My question for you is - why does the RMQ memory jump up by about 5-6 GB,
when a single message of ~15MB is published to be fanned out to ~500
queues. Do you think my analysis of why RMQ crashes is on the mark? In
addition, does anything else strike you as unusual or interesting in the
above data?
Regards
Kapil
On 4/15/15, 8:43 PM, "Michael Klishin" <
mkli...@pivotal.io> wrote:
> On 16 April 2015 at 04:41:09, Kapil Goyal (
goy...@vmware.com) wrote:
>> Trouble is that when broker gets
>> into this state, rabbitmqctl stops responding and I cannot get
>> any
>> information, for example the list of queues or the report. How
>> do you
>> recommend I go about troubleshooting this?
>
>This suggests the OS is swapping.

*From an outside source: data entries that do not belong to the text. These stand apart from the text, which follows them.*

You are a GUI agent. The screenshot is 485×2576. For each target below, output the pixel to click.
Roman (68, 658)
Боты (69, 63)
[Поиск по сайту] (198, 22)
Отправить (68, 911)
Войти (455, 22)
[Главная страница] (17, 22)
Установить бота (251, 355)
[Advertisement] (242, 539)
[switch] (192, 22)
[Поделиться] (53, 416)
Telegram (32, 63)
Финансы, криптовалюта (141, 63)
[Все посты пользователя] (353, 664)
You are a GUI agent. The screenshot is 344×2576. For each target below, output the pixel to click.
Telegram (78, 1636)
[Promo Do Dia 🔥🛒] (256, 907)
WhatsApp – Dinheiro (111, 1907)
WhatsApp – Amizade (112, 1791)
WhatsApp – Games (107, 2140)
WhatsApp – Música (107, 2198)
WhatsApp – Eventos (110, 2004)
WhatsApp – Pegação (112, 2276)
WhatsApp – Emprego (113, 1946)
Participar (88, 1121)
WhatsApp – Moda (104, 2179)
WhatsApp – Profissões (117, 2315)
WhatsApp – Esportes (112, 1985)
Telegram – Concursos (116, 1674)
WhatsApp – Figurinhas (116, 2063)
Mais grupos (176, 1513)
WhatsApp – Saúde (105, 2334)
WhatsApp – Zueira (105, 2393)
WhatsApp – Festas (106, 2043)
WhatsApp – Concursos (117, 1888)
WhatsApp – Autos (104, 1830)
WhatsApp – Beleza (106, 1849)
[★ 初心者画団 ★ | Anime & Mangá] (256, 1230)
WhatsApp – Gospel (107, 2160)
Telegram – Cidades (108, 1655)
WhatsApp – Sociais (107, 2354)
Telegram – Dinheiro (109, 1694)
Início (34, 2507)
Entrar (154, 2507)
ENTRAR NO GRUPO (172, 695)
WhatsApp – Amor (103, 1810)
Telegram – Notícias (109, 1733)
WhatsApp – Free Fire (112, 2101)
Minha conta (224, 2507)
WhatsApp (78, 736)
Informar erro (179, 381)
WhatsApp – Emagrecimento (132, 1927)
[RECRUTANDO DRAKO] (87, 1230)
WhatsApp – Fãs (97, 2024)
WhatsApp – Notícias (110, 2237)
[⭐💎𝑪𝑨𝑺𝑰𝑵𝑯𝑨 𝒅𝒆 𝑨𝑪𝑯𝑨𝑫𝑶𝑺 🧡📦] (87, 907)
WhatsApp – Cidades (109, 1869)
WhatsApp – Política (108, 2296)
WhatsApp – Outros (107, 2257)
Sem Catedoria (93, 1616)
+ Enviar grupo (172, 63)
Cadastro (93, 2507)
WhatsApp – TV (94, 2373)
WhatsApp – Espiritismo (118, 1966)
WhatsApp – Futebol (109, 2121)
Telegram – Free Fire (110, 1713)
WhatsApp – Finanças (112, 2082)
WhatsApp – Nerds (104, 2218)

Resource alarms do not affect
>`rabbitmqctl`. Tools
>such as iostat and vmstat will provide more details.
>
>If OS swapping is indeed going on, your best bet is to monitor queue size
>before swapping happens.
>
>There are multiple features that can be used via policies (so, without
>modifying any apps) to limit
>queue growth:
>
https://urldefense.proofpoint.com/v2/url?u=https-3A__www.rabbitmq.com_blog
>_2014_01_23_preventing-2Dunbounded-2Dbuffers-2Dwith-2Drabbitmq_&d=AwIFaQ&c
>=Sqcl0Ez6M0X8aeM67LKIiDJAXVeAw-YihVMNtXt-uEs&r=jI39iGhJSMsophpPzgwoqWd6xw0
>5tZ5QPHjlmT5c7Tw&m=_EwRThzIenPLzlS05F308FMhedxkZoK8xWnkIQsnDqo&s=rWllzbrX_
>j3QBE7-mGcuERMrnRD_EBt8nU7nHywgYlw&e= .